Oedipus & Medea Tragic Heroes

  • Submitted By: AlanA0203
  • Date Submitted: 12/13/2008 6:10 PM
  • Category: English
  • Words: 2029
  • Page: 9
  • Views: 1879

Aristotle a century after Sophocles wrote Oedipus The King and around the same time Euripides was writing Medea began to create his own ingredients to what makes a tragic hero. In Aristotle’s Poetics he writes what specifically makes a good tragedy and what must make up tragic hero. Firstly, one must experience catharsis which in Greek means, the releasing of emotion. The emotion that the tragic hero usually arouses in the audience is that of pity and fear. Secondly the tragic hero must be superior to his audience either through a special ability or social rank. Lastly the events to which have led to the tragic hero’s downfall has come from their own doing. In this paper I will explain how Oedipus and Medea fit this format in their respective stories and then explain which character does a better job of fitting Aristotle’s ideals of a tragic hero.

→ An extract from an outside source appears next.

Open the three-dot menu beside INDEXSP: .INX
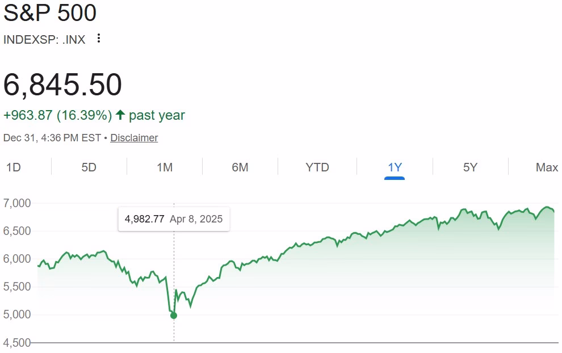Image resolution: width=562 pixels, height=353 pixels. [98, 39]
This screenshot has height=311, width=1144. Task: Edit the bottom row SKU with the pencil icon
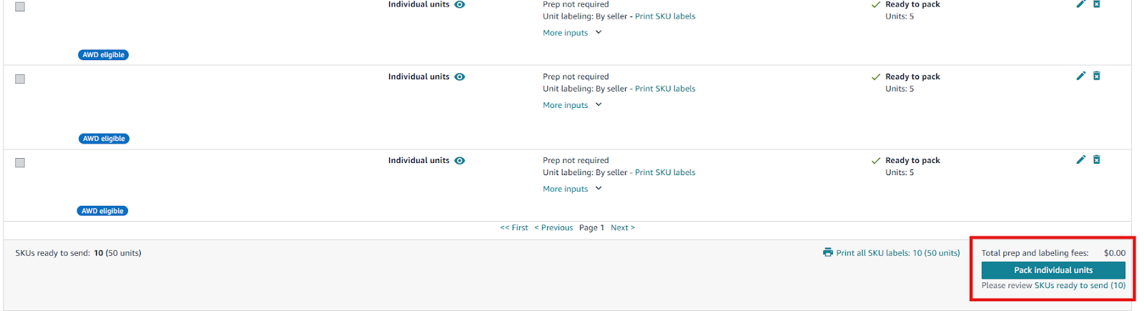(x=1080, y=159)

Oedipus the King begins with a plague that strikes the city of Thebes. A priest speaks of the black cloud hanging over Thebes “Our city- look around you, see with your own eyes- our ships pitches wildly, cannot lift her head from the depths, the red waves of death… and the rich pastures, cattle sicken and die, and the women die in labor, children stillborn, and the plague, the fiery god of fever hurls down on the city, his lightning slashing through us.” (Sophocles 391) Oedipus who we meet as the king of Thebes as sent his brother-in law Creon to Delphi the home of supreme Greek god Apollo. When Creon returns he tells Oedipus that the oracle states that the killer of Lauis, the king before Oedipus, must be found and banished from Thebes. Oedipus decrees that he will personally find the killer and banish him from the city. Tell help him find the killer he consults with the blind prophet Teiresias. But when Teiresias arrives he does not want to deliver his knowledge of who killed Laius. The audience sees foreshadowing through Teiresias dialogue of events that may come to light later in the play....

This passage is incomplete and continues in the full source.